In June 1977, Rev. Weldon Haynes moved to southwest Arlington to organize St. Barnabas. He had a few names of families living nearby who had been contacted to help start the new church. It was a daunting task due to empty fields near the church property, Pleasant Ridge was a two-lane road, surrounding neighborhoods did not exist, Green Oaks was in the planning stage, and Martin High School was a pasture.
The first group of people to congregate as St. Barnabas Church had a beautiful eight-acre hillside and farmhouse to call home. After meeting with several families, a mailing was sent to households in the area. From that and other contacts, 47 people attended a picnic in front of the farmhouse on July 3, 1977. It was decided the farmhouse would be converted to a church. All work converting the house was completed by the people committed to becoming church members. A wall was torn down to make a large room for the worship service. A back bedroom became the office, and the garage became a nursery. Altar furniture and chairs were borrowed from local Methodist churches.
The first worship service was held August 7, 1977. Eighty-eight chairs were placed for the first worship service, and 162 people came to worship in the small farmhouse. Many were seated in the kitchen behind the wall or in the breezeway. In a few months, the services in the old farmhouse were filled to capacity. A Building Committee was formed, and plans began for a new Sanctuary. Sunday School classes started September 4, 1977. A long-range Planning Committee, the Women of St. Barnabas and a Couples Fellowship group also began in September. In October, the Youth group and the Men’s Fellowship began meeting.
St. Barnabas Church was constituted on October 30, 1977, by leaders of the United Methodist Church and the Presbyterian Church.
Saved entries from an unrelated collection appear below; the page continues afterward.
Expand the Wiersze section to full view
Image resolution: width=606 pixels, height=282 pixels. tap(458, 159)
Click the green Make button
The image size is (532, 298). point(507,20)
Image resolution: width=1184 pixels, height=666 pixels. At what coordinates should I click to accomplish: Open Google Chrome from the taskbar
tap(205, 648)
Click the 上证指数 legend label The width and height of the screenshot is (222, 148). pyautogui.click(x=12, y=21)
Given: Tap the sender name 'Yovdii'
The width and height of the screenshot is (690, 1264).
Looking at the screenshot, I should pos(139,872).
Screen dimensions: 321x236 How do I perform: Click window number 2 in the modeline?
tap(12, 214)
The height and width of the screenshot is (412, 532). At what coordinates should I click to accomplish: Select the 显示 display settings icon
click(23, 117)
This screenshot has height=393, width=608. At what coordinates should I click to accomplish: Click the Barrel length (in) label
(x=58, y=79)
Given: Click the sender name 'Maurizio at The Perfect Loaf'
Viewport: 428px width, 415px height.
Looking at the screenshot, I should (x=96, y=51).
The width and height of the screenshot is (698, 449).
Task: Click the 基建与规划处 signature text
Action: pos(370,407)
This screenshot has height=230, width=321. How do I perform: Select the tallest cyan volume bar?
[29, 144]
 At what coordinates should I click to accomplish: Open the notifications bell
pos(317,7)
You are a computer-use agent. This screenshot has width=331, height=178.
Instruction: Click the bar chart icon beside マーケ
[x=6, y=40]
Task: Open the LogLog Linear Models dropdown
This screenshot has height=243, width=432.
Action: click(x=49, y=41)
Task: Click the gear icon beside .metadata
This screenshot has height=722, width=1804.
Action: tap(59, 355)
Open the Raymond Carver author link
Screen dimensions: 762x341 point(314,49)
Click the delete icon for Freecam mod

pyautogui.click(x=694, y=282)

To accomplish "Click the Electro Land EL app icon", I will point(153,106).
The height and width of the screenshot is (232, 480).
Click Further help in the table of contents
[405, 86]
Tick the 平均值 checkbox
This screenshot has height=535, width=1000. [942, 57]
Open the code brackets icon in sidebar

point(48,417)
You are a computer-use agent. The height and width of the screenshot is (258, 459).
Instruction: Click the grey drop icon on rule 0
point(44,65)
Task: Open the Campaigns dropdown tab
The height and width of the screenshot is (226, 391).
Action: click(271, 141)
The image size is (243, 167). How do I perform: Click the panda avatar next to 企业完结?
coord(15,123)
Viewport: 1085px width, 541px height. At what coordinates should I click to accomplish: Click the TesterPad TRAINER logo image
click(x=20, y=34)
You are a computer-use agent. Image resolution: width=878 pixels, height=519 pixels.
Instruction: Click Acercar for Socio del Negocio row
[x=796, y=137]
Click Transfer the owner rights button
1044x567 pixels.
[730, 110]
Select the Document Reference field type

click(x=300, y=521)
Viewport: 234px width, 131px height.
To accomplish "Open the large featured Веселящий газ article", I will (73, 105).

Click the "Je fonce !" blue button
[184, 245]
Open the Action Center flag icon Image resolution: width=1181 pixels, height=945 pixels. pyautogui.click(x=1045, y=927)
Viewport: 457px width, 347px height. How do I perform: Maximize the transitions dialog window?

Over 300 people attended the service held in tents on the church property where the Sanctuary now stands. At the Service of Constitution, 165 charter members were received.
St. Barnabas continued to grow with both Methodist and Presbyterian backgrounds, as well as other denominations. The new Sanctuary was completed and the first service was held on May 27, 1979. St. Barnabas Church continued to be recognized as a cooperative church by both the United Methodist and Presbyterian Churches until both bodies voted to dissolve the covenant in 1986.